=== PROVIDED RECORDS ===
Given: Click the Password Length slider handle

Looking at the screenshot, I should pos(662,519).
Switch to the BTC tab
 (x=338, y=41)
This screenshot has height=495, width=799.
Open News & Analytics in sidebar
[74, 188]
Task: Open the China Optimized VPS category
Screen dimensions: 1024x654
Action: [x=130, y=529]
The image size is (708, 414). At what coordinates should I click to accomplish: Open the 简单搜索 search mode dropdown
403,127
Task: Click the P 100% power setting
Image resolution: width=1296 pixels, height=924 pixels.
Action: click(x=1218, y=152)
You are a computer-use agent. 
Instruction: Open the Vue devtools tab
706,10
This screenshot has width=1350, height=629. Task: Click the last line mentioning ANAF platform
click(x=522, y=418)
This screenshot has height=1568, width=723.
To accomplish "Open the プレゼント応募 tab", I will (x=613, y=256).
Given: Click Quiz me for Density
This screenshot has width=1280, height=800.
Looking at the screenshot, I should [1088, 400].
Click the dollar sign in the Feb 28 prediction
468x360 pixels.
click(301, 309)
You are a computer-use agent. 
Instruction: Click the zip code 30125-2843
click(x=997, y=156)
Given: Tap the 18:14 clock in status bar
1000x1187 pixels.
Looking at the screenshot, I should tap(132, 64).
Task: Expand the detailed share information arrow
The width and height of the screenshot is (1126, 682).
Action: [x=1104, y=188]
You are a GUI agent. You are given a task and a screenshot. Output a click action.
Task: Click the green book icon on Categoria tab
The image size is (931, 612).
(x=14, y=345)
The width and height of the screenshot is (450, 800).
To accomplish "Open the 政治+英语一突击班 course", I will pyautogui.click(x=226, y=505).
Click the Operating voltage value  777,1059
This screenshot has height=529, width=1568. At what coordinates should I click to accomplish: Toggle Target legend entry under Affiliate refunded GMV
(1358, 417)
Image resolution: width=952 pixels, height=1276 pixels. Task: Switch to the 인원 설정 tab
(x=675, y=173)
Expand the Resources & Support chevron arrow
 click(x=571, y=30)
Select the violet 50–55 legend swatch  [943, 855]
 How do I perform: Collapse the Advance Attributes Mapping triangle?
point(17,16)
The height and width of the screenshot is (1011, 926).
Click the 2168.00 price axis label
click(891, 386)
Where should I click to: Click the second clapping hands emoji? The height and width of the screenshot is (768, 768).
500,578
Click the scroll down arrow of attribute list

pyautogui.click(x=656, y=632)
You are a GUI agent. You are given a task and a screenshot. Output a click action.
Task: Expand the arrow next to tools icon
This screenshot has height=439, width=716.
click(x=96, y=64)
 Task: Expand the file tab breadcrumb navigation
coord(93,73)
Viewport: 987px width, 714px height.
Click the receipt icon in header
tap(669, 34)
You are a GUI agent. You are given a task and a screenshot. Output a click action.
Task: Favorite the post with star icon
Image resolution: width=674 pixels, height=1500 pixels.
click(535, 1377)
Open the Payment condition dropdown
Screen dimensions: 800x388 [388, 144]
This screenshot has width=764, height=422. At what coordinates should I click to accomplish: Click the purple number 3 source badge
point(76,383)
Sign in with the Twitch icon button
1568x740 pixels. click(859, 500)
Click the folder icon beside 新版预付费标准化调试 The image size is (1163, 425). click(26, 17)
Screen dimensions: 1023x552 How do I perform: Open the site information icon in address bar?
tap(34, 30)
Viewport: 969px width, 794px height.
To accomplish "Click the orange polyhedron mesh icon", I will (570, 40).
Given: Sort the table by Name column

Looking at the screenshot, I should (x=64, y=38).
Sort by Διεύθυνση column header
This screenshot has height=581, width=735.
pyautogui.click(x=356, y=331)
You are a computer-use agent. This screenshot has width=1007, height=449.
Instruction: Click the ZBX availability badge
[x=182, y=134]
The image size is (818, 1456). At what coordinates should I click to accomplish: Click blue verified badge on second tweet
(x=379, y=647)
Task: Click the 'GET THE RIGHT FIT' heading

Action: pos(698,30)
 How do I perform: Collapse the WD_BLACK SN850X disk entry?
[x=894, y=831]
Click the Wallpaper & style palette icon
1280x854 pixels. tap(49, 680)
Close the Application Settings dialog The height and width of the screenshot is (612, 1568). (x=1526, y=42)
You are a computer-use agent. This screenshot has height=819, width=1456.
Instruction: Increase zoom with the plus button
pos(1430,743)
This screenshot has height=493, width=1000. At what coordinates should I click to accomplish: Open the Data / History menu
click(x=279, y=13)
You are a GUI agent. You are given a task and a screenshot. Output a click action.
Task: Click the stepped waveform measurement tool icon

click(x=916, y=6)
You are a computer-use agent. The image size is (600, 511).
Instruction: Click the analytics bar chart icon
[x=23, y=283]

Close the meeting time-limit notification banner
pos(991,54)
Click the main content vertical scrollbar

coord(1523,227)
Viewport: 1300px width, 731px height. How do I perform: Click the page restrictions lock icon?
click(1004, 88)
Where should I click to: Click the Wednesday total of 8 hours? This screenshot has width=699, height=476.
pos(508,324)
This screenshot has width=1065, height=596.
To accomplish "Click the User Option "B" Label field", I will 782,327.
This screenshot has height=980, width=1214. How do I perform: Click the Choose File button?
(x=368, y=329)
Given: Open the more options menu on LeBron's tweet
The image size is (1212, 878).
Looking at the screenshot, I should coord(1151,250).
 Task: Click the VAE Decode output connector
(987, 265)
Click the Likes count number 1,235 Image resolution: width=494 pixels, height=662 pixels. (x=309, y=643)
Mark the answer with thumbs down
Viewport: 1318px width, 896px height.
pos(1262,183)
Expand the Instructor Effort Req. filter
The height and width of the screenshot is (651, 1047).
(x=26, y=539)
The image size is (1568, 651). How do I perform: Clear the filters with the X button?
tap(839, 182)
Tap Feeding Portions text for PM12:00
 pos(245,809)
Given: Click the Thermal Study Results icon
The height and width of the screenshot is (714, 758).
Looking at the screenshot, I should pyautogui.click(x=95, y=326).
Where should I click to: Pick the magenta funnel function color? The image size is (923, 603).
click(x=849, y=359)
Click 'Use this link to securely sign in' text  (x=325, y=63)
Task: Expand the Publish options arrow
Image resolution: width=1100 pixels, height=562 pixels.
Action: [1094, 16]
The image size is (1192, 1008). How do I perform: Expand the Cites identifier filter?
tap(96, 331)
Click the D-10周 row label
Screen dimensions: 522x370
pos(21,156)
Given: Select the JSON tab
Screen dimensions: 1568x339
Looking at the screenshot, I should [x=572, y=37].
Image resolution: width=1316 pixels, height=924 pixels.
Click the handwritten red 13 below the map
===
= PROBLEM TO SOLVE =
Look through the entries above and copy each line that has "options" in it.

= OUTPUT OF THE TASK =
Given: Open the more options menu on LeBron's tweet
Task: Expand the Publish options arrow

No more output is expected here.